Francesco Melzi, in origine Giovanni Francesco, della famiglia dei Melzi d’Eril, è stato il discepolo prediletto di Leonardo da Vinci, che lo nominò suo erede per tutto quanto riguardava la pittura e le tecniche collegate, oltre che dei suoi documenti.
Nel 1518, il Melzi ereditò dal suo maestro, fra i manoscritti e i disegni (che, come si disse all’epoca, tenne care come reliquie) anche il celebre Codice (ora detto Atlantico), documento che contiene, oltre ai famosissimi studi sulle macchine, centinaia di nozioni uniche nel loro genere e diversi esempi di scrittura a specchio, anche un disegno degli appartamenti che Leonardo occupò a Milano, nell’attuale Palazzo Litta.
Un Leonardo pigmalione
Conobbe il genio toscano nel 1506 e lo accompagnò in occasione del secondo soggiorno milanese di quest’ultimo, che durò dal 1508 al 1513.
Con lui (dato che entrambi conoscevano ed amavano la Francia, ove avevano una fitta rete di contatti) rientrò in Francia, sino alla morte del suo maestro, avvenuta nel 1519.
Il Re di Francia dell’epoca, Francesco I, stipendierà il suo omonimo milanese nella sua qualità di discepolo e seguace prediletto del Da Vinci, rendendolo gentiluomo della Camera di Francia nel 1520.
Tornato dalla Francia a Milano nel 1521, Francesco Melzi fece buon uso dell’endorsement leonardesco quale erede, divenendo la figura di riferimento da contattare sugli allestimenti artistici e negli eventi pubblici.
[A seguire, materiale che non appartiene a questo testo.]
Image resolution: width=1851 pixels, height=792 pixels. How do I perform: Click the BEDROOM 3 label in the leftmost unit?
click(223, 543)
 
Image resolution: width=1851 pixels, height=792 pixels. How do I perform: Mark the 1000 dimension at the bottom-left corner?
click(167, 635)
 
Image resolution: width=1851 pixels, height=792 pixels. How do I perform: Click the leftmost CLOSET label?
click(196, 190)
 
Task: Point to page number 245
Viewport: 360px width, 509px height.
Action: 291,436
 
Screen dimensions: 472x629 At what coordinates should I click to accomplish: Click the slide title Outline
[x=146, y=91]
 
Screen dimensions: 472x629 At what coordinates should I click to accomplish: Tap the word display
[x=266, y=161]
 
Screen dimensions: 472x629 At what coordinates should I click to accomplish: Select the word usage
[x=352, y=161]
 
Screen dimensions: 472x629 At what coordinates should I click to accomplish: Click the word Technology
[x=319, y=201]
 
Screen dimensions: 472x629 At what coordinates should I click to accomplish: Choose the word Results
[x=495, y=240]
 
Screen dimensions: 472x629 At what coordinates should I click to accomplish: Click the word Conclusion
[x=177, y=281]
Solo per citare le attività più importanti in cui fu coinvolto, consigliò, tra il 1533 ed il 1534, gran parte degli allestimenti per accogliere Cristina di Danimarca, sposa di Francesco II, Duca di Milano, mentre nel periodo tra il 1533 ed il 1538 fornì, su richiesta, pareri sulla costruzione della porta del Duomo che dava verso Compedo, laddove nel 1541, la sua carriera di facilitatore di buone relazioni venne confermata dalla riconoscenza del Governatore Alfonso d’Avalos allorché Carlo V di Borbone ribadì il suo dominio su Milano, che era stata addobbata per l’occasione secondo le indicazioni dell’allievo prediletto di Leonardo.
Melzi era un talent scout ante litteram
Dal 1550 in avanti, Francesco Melzi, che non aveva mai smesso di diffondere le opere del suo maestro presso i milanesi interessati, è utile a Milano nell’individuare gli artisti per ristrutturare e ridipingere il gonfalone di Sant’Ambrogio e nell’indicare ai Deputati della Fabbrica del Duomo i pittori che avrebbero poi dipinto le nuove navate che avrebbero ospitato l’organo. Nello stesso anno, una lettera di Bernardo Spina, un gentiluomo della corte milanese, indica il Melzi come figura informata e rispettata nell’ambito sociale, politico e culturale dell’epoca.
Francesco Melzi si spense a Vaprio d’Adda nel 1568, nella villa di famiglia, antica e famosa già all’epoca.